Выбрать главу

   На полпути он споткнулся, повалился вперед и разжал рукоять меча. Он тяжело ударился, скатился к подножию лестницы и врезался головой в основание статуи. Полуоглушенный, он попытался подняться. Его меч остался лежать на десять ступеней выше, но вернуть его не было возможности, ибо шестеро оставшихся убийц были почти перед ним.

   Глянув вправо, он увидел тела двух часовых и кинулся к ним. Убийца набросился на него со спины, жилистая рука обхватила шею Царя, но Филипп пригнул голову, крутнулся на носках и бросил напавшего под ноги его подельникам. Плохо видя, Филипп побежал к упавшим стражникам, отчаянно стараясь дотянуться до их оружия. Метательный нож вонзился ему в ногу, но он проигнорировал боль и упал на тело стражника. У него едва хватило времени вытащить меч спящего, прежде чем убийцы снова настигли его. Перекатившись, он взметнул меч вверх, пронзая одного из них в пах. Нога в обуви ударила его по макушке, тут же нож вошел в его бедро. Прорычав боевой клич, Филипп поднялся на колени и бросился прямо на убийц. Меч выбили из его правой руки, но левой он ухватил душегуба за горло - тот сделал выпад в живот Царя, но клинок был остановлен нагрудником Филиппа. Пальцы Филиппа сомкнулись на шее убийцы, подобно железному капкану на гортани; тут меч вонзился ему в бок, как раз под нагрудник, и он закричал, ослабив хватку на горле злодея. Тот отступил назад, жадно глотая воздух. Кулак Филиппа врезался в подбородок другому, и на миг он получил сколько-то свободного пространства. Метнувшись влево, Царь побежал к открытому дверному проему - убийцы кинулись за ним, однако он достиг пустого помещения и захлопнул дверь, опустив засов.

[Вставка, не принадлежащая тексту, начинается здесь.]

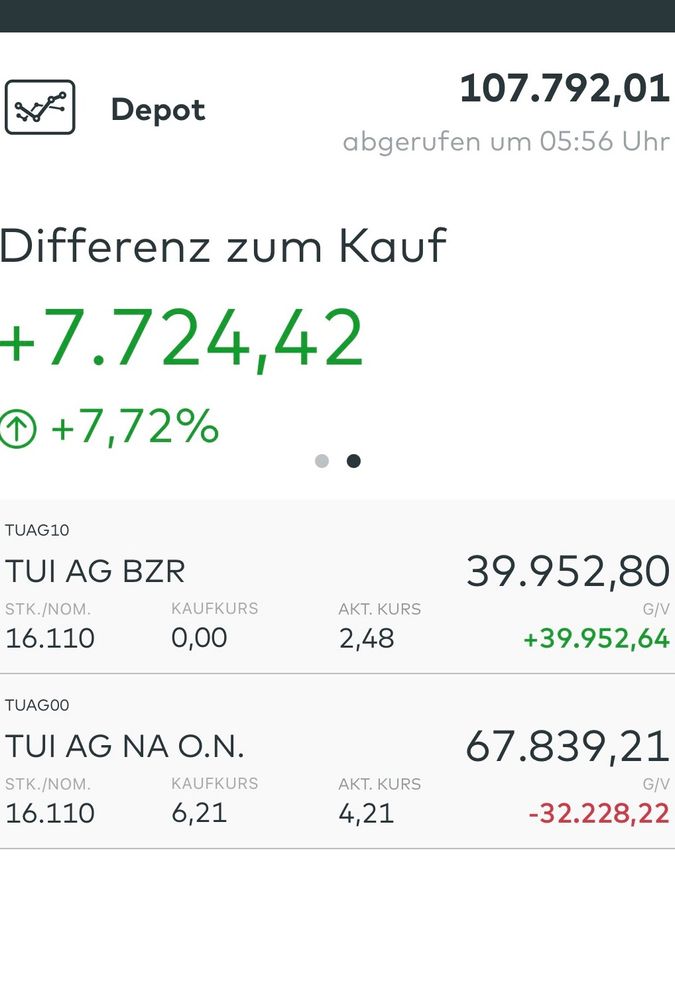Tap the total depot value 107.792,01
Image resolution: width=675 pixels, height=999 pixels.
tap(564, 89)
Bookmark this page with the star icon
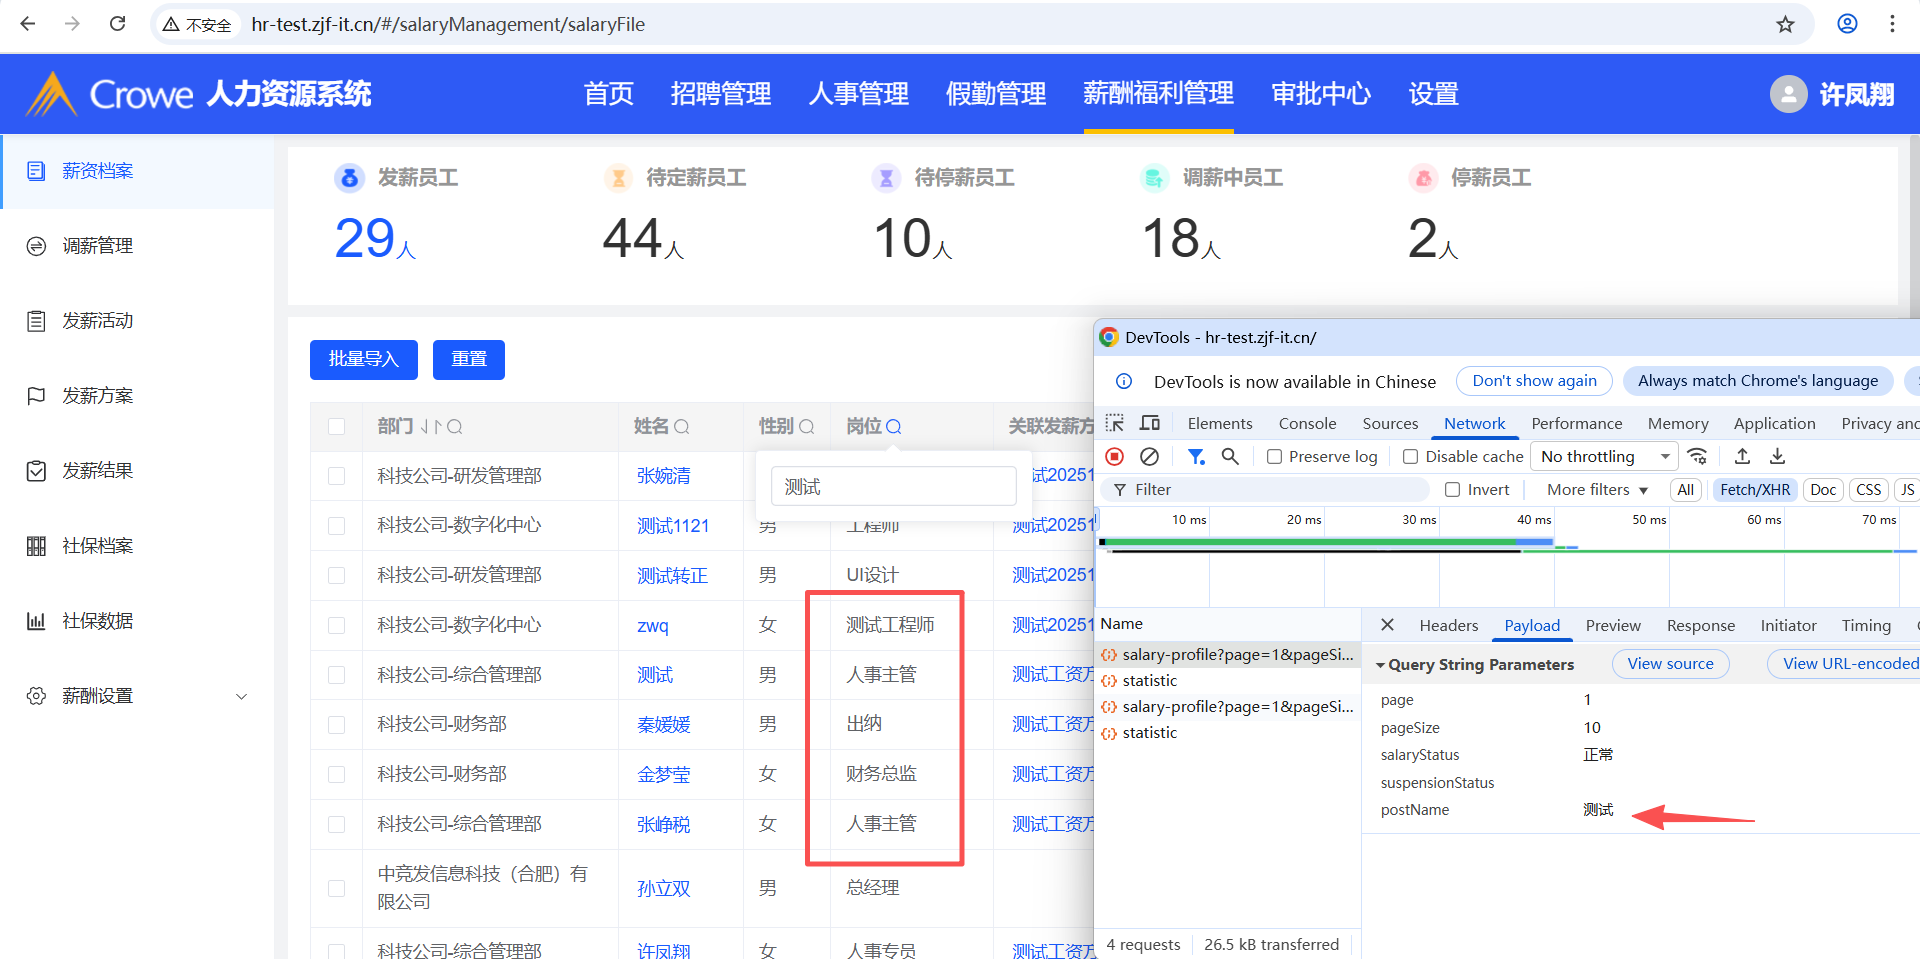Image resolution: width=1920 pixels, height=959 pixels. click(1785, 24)

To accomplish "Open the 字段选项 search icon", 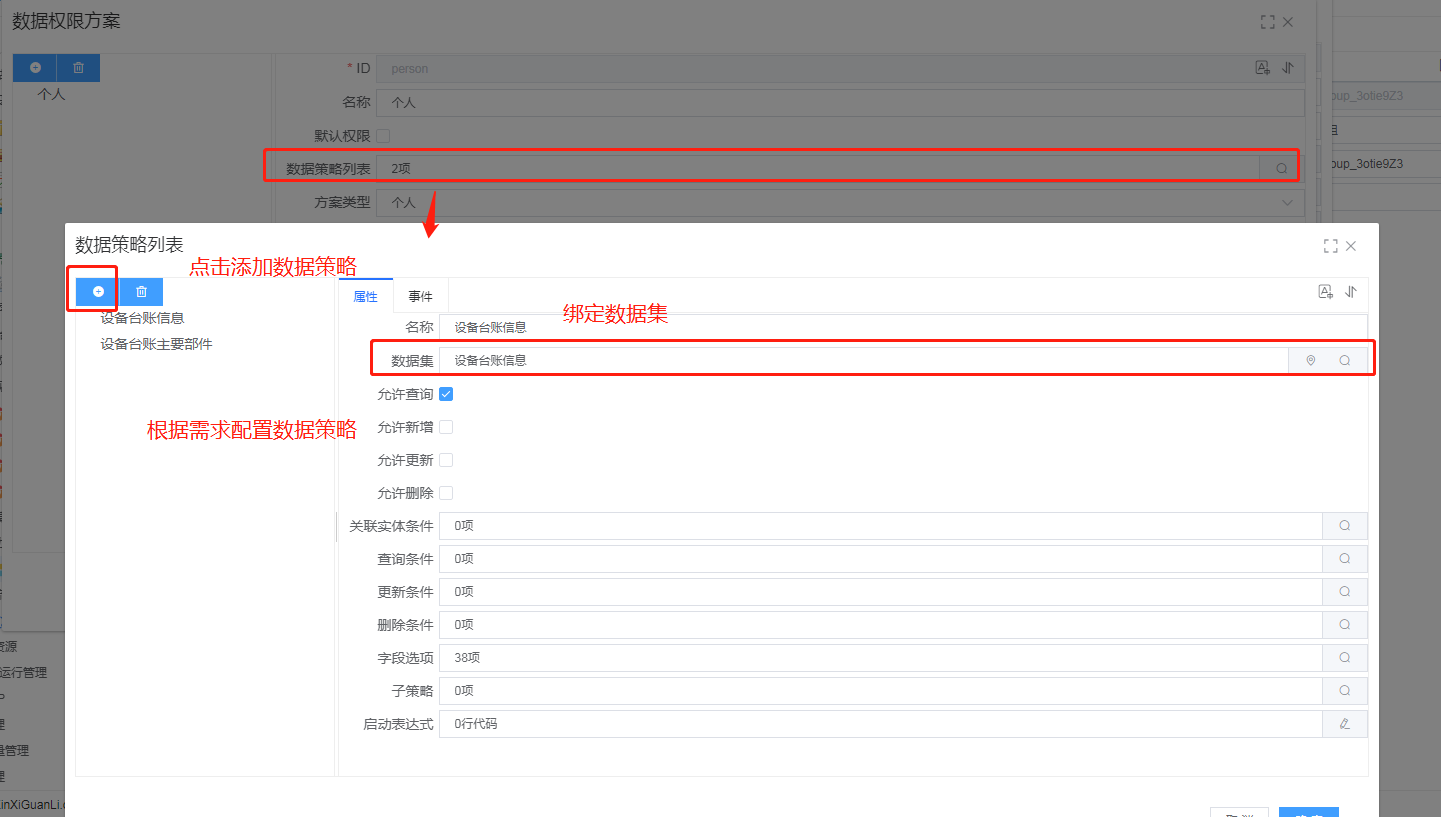I will pyautogui.click(x=1345, y=658).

   Убийцы стали биться в дверь, и она сломалась, повиснув на петлях.

   Раненый и безоружный, Филипп готовился умереть.

   Но убийцы внезапно застыли, и Царь увидел, что их глаза расширились от страха и неожиданности. Один за другим они отступали от него, наконец развернулись и пустились бегом из покоев.

   Филипп не мог поверить своей удаче. Тут прохладный ветер подул ему в шею, и он обернулся.

   Дальняя стена замерцала, затем потемнела - и огромная, раздутая фигура выросла от пола до потолка. Появилась голова, громадная и деформированная, глаза без зрачков стали озирать комнату. Рот щетинился длинными клыками, загнутыми подобно саблям. Царь моргнул, не в состоянии поверить собственным глазам. Должно быть, кошмар, подумал он, однако боль в ноге и в боку была слишком реальна.

   Прошептав проклятие, Филипп побежал к двери - но она тут же захлопнулась, и по ней затанцевали языки пламени. Он обернулся к монстру. У создания не было рук, но на их месте росли огромные змеи: головы размером с винные бочки, клыки длиной с мечи. Змеи издали режущее слух шипение и потянулись к Царю.

   Отступая, Филипп наткнулся на тело головореза, которого оглушил кулаком, и, наклонившись, поднял его нож. Он казался ничтожным оружием против чудовища, выходящего из тени.

   Создание наконец вышло полностью и стояло на своих покрытых шерстью ногах, головой упираясь в высокий потолок и не сводя глаз с человека. Руки-змеи метнулись вперед.

   Оставшись без пути к отступлению, Царь пошел на врага.

  

***

   Жеребец Пармениона, сивый Паксус, с трудом поспевал за Буцефалом, который без устали скакал впереди, и Спартанец не стал его понукать. Паксус был конем чистых кровей из той же породы, что Титан, производитель Буцефала, но между этими жеребцами была колоссальная разница. Хоть он и был быстрым, Паксус не мог похвастать невероятной скоростью или выносливостью вороного.

   И все-таки Пармениону пришлось натянуть поводья, ибо Паксус отчаянно стремился бежать быстрее, чтобы угнаться за соперником. Генерал витал в мрачных мыслях, пока ехал позади Александра. Принц отпустил своих Доверенных, убедив тех в своей безопасности, и они - обескураженные и смущенные - уехали восвояси. Но Пармениона озаботило не их смущение. А Гефестион. Молодой офицер подъехал к ним с юга, тихо переговорил с Александром и направил своего скакуна на юго-запад. Он не заговорил с Парменионом и избегал взгляда генерала.

   Пармениону стало больно, хоть он и не выдал этого лицом. Он удивился, когда не увидел Гефестиона за костром, и теперь узнал, что верность этого юноши теперь принадлежала не ему. Молодость всегда будет тянуться к молодости, подумал он, но боль осталась.